The singer and songwriter releases his first full-length album made in his new Los Angeles studio
By Mike Ayers
September 4, 2014
Shortly after Ryan Adams wrapped up the tour for his 2011 album "Ashes & Fire," he returned to Sunset Sound Studios in Los Angeles with producer Glyn Johns. The two collaborated on "Ashes" and by his account, their new sessions yielded a "very good" album.
But the new songs just didn't match Mr. Adams' mood. He shelved them and moved on. "I needed to write more, I needed to explore," he says.
Part of that feeling, Mr. Adams says, stemmed from the studio—a space where the likes of Prince and Brian Wilson had recorded. Right next door, Mr. Adams had been building his own studio. It finally was ready but he hadn't yet used it. The new place "just called for me," he says. "It called for me my whole life." On Tuesday, he will release his first full-length album from the studio, titled "Ryan Adams."
The 39-year-old musician's romantic sensibilities, which include gut-punching poetics and a self-described "acid tongue," extend to how albums should be recorded, experienced and celebrated. "It's not a commodity," Mr. Adams says. "You don't buy a record like it's an energy drink and you put it on once and go 'Nope! Don't have energy!' "
More than a decade in the music business has brought its share of highs and lows. After critical success in the late '90s with alt-country band Whiskeytown, Mr. Adams went out on his own in 2000 with "Heartbreaker." The debut album was heralded for its confessional storytelling, a hallmark of his best work. But critics faulted him for releasing too many albums—a dozen between 2000 and 2010, including three in 2005 alone.
Many of his shows were captivating, whether playing solo or channeling '60s psychedelia with a band he called the Cardinals. But he also got into spats with audience members who heckled him. While Mr. Adams was considered an alt-country artist, his music ranges across styles, with nods to metal, '80s alternative rock and '70s power pop.
He had problems with his former label, the now-defunct Universal Music subsidiary Lost Highway, which released work by Willie Nelson and Lucinda Williams. Lost Highway executives once asked Mr. Adams to record an album with a more commercial slant than "Love Is Hell," the collection he originally submitted. That rock album, 2003's "Rock n Roll" wasn't greeted as warmly as the sparse, haunting "Love Is Hell," which ended up coming out six months later.

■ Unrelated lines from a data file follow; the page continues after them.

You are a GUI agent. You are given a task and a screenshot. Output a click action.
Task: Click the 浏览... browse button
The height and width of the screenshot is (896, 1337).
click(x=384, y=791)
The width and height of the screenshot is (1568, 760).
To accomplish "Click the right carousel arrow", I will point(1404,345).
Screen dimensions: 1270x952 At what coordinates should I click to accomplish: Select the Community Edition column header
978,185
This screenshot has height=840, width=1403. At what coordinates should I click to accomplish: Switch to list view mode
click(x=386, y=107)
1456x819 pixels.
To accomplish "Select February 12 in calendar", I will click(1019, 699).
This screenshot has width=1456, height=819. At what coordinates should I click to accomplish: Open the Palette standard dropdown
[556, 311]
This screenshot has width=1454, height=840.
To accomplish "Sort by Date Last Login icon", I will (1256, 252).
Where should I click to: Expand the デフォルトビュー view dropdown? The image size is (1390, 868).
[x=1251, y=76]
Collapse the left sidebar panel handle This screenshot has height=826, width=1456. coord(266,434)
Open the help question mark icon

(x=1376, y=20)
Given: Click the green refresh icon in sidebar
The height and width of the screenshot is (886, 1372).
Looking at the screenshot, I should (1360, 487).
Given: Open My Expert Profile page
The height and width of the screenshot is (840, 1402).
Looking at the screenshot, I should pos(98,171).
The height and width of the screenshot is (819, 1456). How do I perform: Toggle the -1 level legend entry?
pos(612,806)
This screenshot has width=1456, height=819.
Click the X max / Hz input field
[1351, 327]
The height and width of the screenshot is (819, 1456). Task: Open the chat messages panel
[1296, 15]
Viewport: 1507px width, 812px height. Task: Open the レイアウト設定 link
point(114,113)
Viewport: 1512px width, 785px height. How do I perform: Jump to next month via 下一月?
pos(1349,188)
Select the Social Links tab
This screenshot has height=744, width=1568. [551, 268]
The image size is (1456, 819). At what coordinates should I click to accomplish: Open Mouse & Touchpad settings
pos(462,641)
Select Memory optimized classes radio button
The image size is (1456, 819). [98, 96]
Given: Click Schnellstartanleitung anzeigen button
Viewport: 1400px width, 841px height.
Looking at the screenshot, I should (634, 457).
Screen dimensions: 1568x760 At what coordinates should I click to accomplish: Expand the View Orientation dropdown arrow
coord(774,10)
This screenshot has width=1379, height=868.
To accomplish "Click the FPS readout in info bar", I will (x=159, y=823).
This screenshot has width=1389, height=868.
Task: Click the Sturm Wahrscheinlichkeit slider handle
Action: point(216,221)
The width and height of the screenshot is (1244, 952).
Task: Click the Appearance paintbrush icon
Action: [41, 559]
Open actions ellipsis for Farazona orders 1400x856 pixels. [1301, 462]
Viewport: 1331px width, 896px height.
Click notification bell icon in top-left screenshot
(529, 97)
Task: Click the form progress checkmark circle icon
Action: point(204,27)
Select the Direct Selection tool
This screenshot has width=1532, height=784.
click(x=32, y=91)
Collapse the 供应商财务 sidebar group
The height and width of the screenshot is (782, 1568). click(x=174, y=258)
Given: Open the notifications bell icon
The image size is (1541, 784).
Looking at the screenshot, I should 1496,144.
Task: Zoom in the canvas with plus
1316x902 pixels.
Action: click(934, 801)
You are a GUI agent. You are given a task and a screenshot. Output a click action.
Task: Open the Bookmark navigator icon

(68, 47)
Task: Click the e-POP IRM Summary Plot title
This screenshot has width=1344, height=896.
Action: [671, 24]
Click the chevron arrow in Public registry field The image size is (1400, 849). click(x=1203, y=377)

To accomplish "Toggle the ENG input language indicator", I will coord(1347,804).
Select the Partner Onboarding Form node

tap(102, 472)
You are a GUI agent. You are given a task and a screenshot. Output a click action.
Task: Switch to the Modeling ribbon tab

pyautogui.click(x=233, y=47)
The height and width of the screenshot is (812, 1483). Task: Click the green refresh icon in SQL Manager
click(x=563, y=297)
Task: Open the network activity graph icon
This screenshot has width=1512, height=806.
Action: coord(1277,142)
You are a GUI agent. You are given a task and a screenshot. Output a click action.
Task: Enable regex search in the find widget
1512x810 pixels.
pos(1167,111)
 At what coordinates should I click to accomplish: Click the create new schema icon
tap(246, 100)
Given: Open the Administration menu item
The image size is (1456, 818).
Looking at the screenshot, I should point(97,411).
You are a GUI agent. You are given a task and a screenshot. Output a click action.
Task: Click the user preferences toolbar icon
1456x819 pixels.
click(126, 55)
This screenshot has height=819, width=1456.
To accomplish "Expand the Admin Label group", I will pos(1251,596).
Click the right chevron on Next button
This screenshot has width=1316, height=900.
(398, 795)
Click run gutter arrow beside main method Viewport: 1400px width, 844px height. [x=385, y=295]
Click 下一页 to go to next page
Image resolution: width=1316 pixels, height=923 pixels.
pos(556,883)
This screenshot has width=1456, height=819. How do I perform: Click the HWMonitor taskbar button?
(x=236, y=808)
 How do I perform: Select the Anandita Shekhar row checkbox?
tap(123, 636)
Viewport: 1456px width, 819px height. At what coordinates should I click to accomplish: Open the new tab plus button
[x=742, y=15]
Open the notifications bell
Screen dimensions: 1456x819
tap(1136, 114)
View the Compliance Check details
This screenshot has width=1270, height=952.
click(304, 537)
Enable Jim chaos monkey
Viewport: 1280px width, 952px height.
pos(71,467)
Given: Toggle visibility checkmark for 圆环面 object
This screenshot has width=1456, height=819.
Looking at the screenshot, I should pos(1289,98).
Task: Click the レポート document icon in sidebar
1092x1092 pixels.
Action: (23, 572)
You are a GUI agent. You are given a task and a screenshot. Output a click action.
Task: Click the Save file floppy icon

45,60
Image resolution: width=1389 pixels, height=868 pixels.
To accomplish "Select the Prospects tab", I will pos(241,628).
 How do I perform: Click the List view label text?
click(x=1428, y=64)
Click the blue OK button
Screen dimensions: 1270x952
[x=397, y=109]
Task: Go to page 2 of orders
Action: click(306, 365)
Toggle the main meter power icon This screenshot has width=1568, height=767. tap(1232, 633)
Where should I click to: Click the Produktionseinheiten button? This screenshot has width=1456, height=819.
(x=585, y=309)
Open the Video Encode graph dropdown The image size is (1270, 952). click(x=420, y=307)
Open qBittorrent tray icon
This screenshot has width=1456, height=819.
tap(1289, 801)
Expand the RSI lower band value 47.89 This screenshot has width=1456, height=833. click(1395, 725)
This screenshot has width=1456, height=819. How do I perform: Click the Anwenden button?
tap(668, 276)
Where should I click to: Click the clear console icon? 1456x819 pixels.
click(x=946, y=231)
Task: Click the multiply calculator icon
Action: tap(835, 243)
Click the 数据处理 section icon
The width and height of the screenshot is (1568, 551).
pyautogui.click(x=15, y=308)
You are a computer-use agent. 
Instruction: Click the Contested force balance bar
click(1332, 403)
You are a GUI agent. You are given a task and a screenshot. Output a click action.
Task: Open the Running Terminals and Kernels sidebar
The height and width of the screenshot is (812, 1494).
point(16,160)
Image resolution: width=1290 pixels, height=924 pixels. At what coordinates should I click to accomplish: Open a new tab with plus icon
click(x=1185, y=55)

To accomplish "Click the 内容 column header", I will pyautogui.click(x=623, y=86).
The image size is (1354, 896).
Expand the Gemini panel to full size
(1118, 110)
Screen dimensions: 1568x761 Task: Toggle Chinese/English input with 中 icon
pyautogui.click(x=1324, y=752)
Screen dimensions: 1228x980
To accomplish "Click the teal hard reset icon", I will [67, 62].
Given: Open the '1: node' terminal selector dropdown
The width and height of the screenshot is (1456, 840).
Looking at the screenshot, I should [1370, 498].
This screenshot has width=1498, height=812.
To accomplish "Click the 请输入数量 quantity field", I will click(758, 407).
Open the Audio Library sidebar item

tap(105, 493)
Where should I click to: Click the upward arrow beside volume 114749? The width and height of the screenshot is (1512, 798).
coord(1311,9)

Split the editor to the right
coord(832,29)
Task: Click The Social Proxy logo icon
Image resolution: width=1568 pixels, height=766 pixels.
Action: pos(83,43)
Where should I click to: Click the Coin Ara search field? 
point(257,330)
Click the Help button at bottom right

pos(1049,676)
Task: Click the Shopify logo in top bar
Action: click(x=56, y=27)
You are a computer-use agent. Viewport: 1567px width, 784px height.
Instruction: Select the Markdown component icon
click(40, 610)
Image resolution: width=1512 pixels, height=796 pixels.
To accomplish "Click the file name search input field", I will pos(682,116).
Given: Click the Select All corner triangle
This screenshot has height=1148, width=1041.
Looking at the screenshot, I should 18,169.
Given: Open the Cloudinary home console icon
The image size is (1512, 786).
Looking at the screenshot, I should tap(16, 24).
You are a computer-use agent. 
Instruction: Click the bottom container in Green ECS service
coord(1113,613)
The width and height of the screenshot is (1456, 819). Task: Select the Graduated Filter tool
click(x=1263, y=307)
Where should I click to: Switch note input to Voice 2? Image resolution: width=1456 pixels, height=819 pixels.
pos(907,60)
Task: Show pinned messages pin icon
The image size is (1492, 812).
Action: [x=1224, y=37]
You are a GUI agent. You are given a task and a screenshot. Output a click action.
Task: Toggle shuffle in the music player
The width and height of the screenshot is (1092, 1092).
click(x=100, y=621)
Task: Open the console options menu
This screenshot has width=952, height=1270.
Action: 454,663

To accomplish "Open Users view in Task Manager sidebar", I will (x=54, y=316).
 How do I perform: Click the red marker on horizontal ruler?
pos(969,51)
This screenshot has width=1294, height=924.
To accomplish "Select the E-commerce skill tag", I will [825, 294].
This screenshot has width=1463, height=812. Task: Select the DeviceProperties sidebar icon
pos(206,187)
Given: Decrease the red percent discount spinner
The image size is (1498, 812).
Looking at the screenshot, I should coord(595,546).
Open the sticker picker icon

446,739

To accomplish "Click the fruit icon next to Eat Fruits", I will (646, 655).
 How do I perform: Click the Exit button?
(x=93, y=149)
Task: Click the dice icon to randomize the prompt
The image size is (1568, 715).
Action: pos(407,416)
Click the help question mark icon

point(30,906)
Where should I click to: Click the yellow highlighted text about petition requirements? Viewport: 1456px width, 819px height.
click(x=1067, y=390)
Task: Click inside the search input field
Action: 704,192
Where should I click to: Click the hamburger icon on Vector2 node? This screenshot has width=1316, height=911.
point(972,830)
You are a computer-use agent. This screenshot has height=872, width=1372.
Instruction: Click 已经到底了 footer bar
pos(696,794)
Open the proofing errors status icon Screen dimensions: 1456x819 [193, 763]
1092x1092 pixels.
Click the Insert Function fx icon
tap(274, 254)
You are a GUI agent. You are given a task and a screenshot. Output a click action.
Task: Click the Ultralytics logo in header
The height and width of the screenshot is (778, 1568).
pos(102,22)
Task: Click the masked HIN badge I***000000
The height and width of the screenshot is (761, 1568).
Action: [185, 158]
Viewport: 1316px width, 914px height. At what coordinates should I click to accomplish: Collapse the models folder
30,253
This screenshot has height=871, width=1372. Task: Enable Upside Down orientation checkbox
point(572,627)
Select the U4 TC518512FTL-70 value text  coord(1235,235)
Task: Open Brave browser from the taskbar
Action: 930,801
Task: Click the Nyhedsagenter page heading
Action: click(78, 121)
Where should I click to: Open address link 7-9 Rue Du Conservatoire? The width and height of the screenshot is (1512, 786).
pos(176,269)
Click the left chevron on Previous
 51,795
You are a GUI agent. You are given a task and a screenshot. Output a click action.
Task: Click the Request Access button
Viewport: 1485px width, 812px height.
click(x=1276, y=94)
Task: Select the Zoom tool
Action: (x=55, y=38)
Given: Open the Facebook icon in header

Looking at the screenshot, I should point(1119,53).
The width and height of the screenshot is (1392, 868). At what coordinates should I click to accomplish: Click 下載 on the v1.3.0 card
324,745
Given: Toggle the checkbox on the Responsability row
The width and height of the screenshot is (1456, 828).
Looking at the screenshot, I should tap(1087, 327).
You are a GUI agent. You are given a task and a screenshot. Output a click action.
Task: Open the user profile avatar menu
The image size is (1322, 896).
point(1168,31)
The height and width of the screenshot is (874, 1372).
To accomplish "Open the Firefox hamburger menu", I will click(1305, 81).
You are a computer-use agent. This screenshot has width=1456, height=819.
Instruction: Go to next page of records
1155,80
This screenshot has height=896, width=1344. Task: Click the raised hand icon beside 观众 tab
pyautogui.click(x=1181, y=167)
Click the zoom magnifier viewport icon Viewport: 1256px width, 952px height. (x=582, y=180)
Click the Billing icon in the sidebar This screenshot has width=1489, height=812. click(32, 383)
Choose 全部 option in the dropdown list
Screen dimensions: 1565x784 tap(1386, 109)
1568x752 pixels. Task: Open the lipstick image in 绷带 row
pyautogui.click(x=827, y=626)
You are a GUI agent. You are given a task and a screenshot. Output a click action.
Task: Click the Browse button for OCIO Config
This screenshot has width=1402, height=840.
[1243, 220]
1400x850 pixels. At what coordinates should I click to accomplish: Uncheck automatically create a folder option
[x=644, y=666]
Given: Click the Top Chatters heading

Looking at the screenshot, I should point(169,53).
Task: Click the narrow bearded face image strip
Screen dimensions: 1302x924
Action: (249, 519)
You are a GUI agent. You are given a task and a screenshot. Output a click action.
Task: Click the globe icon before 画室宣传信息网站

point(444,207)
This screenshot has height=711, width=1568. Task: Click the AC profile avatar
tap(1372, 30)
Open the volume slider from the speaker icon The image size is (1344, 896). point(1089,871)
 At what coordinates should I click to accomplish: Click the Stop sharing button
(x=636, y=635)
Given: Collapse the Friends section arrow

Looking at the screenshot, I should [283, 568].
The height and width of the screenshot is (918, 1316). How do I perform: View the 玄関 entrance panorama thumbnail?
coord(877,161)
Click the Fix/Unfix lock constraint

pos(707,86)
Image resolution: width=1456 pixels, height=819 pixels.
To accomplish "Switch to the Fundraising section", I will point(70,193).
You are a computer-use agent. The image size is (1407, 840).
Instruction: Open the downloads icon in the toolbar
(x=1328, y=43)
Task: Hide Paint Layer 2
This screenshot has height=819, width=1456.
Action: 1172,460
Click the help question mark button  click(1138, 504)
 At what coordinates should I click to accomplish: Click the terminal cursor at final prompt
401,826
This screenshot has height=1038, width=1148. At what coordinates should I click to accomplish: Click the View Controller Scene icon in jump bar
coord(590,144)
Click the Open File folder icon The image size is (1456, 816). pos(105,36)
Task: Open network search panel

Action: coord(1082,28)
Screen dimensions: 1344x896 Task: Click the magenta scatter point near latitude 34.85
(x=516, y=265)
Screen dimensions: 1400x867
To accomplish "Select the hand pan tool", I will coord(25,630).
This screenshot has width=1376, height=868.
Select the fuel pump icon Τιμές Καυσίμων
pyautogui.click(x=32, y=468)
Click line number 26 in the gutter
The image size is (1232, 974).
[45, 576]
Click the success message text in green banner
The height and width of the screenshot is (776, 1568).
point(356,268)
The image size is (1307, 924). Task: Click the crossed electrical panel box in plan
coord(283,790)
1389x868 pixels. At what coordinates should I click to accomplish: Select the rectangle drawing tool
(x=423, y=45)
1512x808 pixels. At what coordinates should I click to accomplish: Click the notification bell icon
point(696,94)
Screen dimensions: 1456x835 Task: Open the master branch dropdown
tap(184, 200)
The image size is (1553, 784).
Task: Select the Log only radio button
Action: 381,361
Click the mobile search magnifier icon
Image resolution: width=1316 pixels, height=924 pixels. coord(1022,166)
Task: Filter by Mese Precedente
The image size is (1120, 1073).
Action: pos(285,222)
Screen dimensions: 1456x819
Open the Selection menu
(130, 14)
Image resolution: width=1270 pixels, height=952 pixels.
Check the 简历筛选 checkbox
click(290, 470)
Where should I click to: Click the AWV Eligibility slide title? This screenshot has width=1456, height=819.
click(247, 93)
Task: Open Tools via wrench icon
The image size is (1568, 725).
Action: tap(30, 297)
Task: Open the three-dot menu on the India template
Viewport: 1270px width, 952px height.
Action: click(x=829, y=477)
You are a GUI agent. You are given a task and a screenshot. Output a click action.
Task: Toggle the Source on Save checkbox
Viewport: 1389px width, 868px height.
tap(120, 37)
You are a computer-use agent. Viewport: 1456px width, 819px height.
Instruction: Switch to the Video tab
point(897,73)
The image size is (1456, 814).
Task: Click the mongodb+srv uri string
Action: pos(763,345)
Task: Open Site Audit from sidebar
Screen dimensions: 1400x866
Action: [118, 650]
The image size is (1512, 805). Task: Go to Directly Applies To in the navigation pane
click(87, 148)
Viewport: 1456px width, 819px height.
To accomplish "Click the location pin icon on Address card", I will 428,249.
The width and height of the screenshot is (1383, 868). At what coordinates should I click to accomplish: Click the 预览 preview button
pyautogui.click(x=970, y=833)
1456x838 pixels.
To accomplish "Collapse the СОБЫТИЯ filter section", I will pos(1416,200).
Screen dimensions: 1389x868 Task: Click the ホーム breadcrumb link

Such speed bumps seem to be a thing of the past. Mr. Adams now runs his own label, which, like his Los Angeles studio, is called Pax Am. He describes the studio with excitement: "[It's] like a huge cassette four-track in somebody's living room. No one's on the clock. The cool thing is, people just like to stop by my studio. They just stop by to jam."
Recent sessions include a nine-hour marathon in which former Hüsker Dü frontman Bob Mould and Johnny Depp and others cranked out tunes in the vein of '80s punk band Die Kreuzen. During the impromptu session, Mr. Adams says, "We laid down like eight songs or something."
Mr. Adams also has taken on some production gigs. He produced an EP with pop-punk band Fall Out Boy. For indie-pop singer-songwriter Jenny Lewis, he produced "The Voyager," an album that came out in July.
He still has a soft spot for his early songs but says he may not have had a firm grasp on what some of them say.
"There's a certain aspect of songwriting when you're a young man where it's required of you to be full of s— a little bit," he says. "There's an inclination for a young person to tackle older themes. I remember listening to [Tom Waits] and wanting to identify with that in such a deep way. Wanting to feel all those deep feelings. I probably wasn't qualified to—but I made it a point to try."